╭─ INPUT

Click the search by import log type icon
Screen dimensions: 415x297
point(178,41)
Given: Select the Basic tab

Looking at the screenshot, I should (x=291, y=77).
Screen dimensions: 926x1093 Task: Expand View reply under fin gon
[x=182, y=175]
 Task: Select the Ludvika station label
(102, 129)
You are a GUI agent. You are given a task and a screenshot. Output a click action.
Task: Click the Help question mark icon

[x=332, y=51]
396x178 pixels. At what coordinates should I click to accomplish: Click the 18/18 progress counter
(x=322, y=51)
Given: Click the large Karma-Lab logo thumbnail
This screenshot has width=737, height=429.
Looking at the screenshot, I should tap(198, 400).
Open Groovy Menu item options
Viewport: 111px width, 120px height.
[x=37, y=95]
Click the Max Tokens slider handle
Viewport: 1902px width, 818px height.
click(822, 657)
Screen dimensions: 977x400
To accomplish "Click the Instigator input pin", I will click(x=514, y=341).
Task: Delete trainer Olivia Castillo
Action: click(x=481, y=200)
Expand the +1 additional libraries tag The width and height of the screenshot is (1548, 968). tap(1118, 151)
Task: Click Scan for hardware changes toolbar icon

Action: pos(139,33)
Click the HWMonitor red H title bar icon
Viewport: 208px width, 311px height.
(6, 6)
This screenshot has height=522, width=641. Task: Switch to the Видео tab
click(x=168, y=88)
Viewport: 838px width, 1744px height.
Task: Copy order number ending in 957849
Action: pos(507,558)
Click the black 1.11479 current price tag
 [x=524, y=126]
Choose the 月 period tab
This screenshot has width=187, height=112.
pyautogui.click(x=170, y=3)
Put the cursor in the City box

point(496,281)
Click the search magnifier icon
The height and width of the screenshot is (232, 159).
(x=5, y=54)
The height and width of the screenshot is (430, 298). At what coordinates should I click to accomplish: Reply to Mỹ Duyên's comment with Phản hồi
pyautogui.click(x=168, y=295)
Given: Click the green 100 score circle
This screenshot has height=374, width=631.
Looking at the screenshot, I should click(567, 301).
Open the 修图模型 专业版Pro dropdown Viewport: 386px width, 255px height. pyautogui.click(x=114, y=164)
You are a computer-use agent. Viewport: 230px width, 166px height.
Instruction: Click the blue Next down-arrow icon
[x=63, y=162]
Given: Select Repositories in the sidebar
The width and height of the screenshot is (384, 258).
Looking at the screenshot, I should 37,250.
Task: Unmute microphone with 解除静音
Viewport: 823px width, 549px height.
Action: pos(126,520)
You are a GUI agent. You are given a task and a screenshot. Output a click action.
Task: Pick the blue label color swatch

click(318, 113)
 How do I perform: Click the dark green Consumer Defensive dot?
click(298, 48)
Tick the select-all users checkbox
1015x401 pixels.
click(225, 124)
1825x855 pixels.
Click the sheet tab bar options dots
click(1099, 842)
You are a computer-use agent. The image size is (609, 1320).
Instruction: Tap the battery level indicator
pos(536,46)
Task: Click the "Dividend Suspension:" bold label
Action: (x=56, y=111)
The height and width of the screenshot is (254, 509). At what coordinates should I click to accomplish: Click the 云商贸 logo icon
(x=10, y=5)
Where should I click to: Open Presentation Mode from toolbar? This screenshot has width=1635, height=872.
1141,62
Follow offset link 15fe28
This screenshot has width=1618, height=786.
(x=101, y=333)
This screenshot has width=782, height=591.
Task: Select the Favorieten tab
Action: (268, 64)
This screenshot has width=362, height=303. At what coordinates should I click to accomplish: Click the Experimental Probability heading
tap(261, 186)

╰─

* [WHAT YOU NEED TO DO]:
Of the entries above, repeat exactly the lines from the line with "Screen dimensions: 926x1093" through the line with "Task: Unmute microphone with 解除静音", both of them included.

* [RESULT OF THIS TASK]:
Screen dimensions: 926x1093 Task: Expand View reply under fin gon
[x=182, y=175]
 Task: Select the Ludvika station label
(102, 129)
You are a GUI agent. You are given a task and a screenshot. Output a click action.
Task: Click the Help question mark icon

[x=332, y=51]
396x178 pixels. At what coordinates should I click to accomplish: Click the 18/18 progress counter
(x=322, y=51)
Given: Click the large Karma-Lab logo thumbnail
This screenshot has width=737, height=429.
Looking at the screenshot, I should tap(198, 400).
Open Groovy Menu item options
Viewport: 111px width, 120px height.
[x=37, y=95]
Click the Max Tokens slider handle
Viewport: 1902px width, 818px height.
click(822, 657)
Screen dimensions: 977x400
To accomplish "Click the Instigator input pin", I will click(x=514, y=341).
Task: Delete trainer Olivia Castillo
Action: click(x=481, y=200)
Expand the +1 additional libraries tag The width and height of the screenshot is (1548, 968). tap(1118, 151)
Task: Click Scan for hardware changes toolbar icon

Action: pos(139,33)
Click the HWMonitor red H title bar icon
Viewport: 208px width, 311px height.
(6, 6)
This screenshot has height=522, width=641. Task: Switch to the Видео tab
click(x=168, y=88)
Viewport: 838px width, 1744px height.
Task: Copy order number ending in 957849
Action: pos(507,558)
Click the black 1.11479 current price tag
 [x=524, y=126]
Choose the 月 period tab
This screenshot has width=187, height=112.
pyautogui.click(x=170, y=3)
Put the cursor in the City box

point(496,281)
Click the search magnifier icon
The height and width of the screenshot is (232, 159).
(x=5, y=54)
The height and width of the screenshot is (430, 298). At what coordinates should I click to accomplish: Reply to Mỹ Duyên's comment with Phản hồi
pyautogui.click(x=168, y=295)
Given: Click the green 100 score circle
This screenshot has height=374, width=631.
Looking at the screenshot, I should click(567, 301).
Open the 修图模型 专业版Pro dropdown Viewport: 386px width, 255px height. pyautogui.click(x=114, y=164)
You are a computer-use agent. Viewport: 230px width, 166px height.
Instruction: Click the blue Next down-arrow icon
[x=63, y=162]
Given: Select Repositories in the sidebar
The width and height of the screenshot is (384, 258).
Looking at the screenshot, I should 37,250.
Task: Unmute microphone with 解除静音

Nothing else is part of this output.